Étayé par une bibliographie copieuse, cet essai passionnant et passionné a le grand mérite de proposer une synthèse claire et facile à lire, qui porte à la connaissance des lecteurs français les acquis de l’historiographie allemande sur un thème longtemps occulté, en les élargissant au versant français du sujet. L’intérêt de ce livre est puissant et indéniable. Mais certains de ses aspects n’emportent cependant pas une entière adhésion. Détail formel non dénué d’importance, le mérite réel de la présence d’un index, outil précieux quand il est fiable, est amenuisé par l’omission dans ce répertoire de certains personnages pourtant parfois évoqués avec insistance, tels Hans Möbius, Gerhard von Tevenar ou Leo Weisgerber.
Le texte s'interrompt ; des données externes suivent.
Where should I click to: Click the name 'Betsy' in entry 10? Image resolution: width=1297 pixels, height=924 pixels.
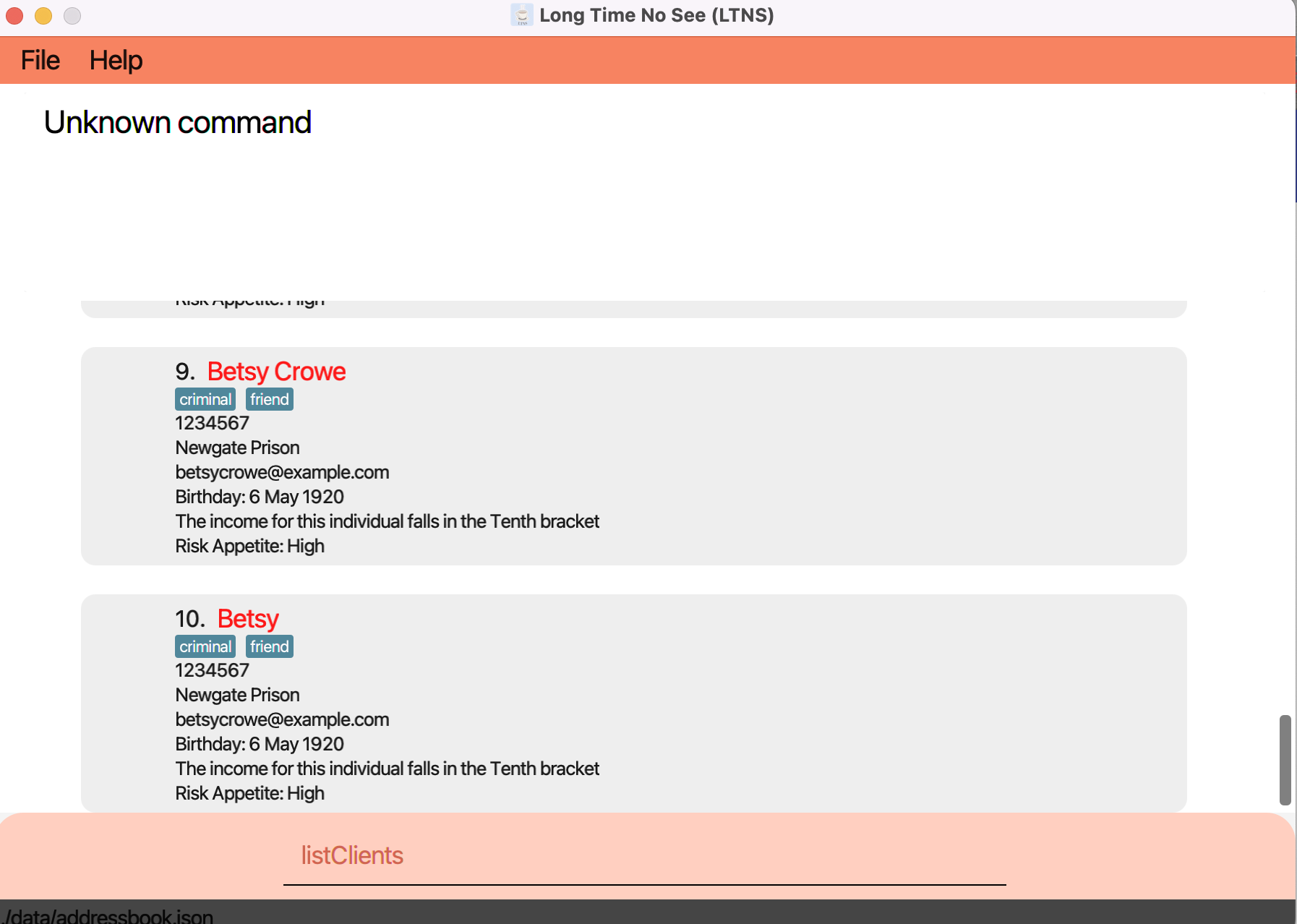click(x=247, y=618)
Sur le fond, tous les arguments présentés ne sont pas de la même vigueur. La dénonciation de la dimension française de la nazification archéologique est moins consistante sur le fond que dans la forme. C’est ainsi que l’importance accordée au pro-nazi bourguignon Johannès Thomasset semble amplifier l’épaisseur de ce malfaisant esseulé, sans position institutionnelle et déjà retiré de l’archéologie active. Par ailleurs, la thèse du «grand refoulement» de l’héritage sournois du nazisme formulée par Laurent Olivier repose sur un postulat de table rase qui paraît aventureux. Car, sous sa plume, le procès rétrospectif de l’archéologie raciale s’élargit à un soupçon global véhiculant une malédiction générique. Les considérables acquis antérieurs de la discipline auraient-ils donc été intégralement balayés sans retour par la contamination nazie ? Le lecteur non initié, ébahi par la virulence du ton adopté par ce professeur de vertu revendiquant assez pompeusement une «pensée de la résistance», peut sans doute y entrevoir les attendus d’un moins noble règlement de comptes entre écoles archéologiques, où le Jean Moulin par procuration se place explicitement dans l’allégeance des conceptions américaines des années 1960-1970. Cet enjeu, dont l’appréciation ne peut que laisser perplexe hors du cercle des spécialistes, brouille ponctuellement les lignes de force d’un ouvrage par ailleurs appréciable. En dévoilant avec éclat le croisement, d’autant plus vertigineux qu’il pouvait sembler anodin, entre l’histoire de l’archéologie et le nazisme, Laurent Olivier met le doigt sur les risques d’enrôlement et de manipulation du passé même le plus lointain. Le cas d’école est spectaculaire, et sa leçon salutaire.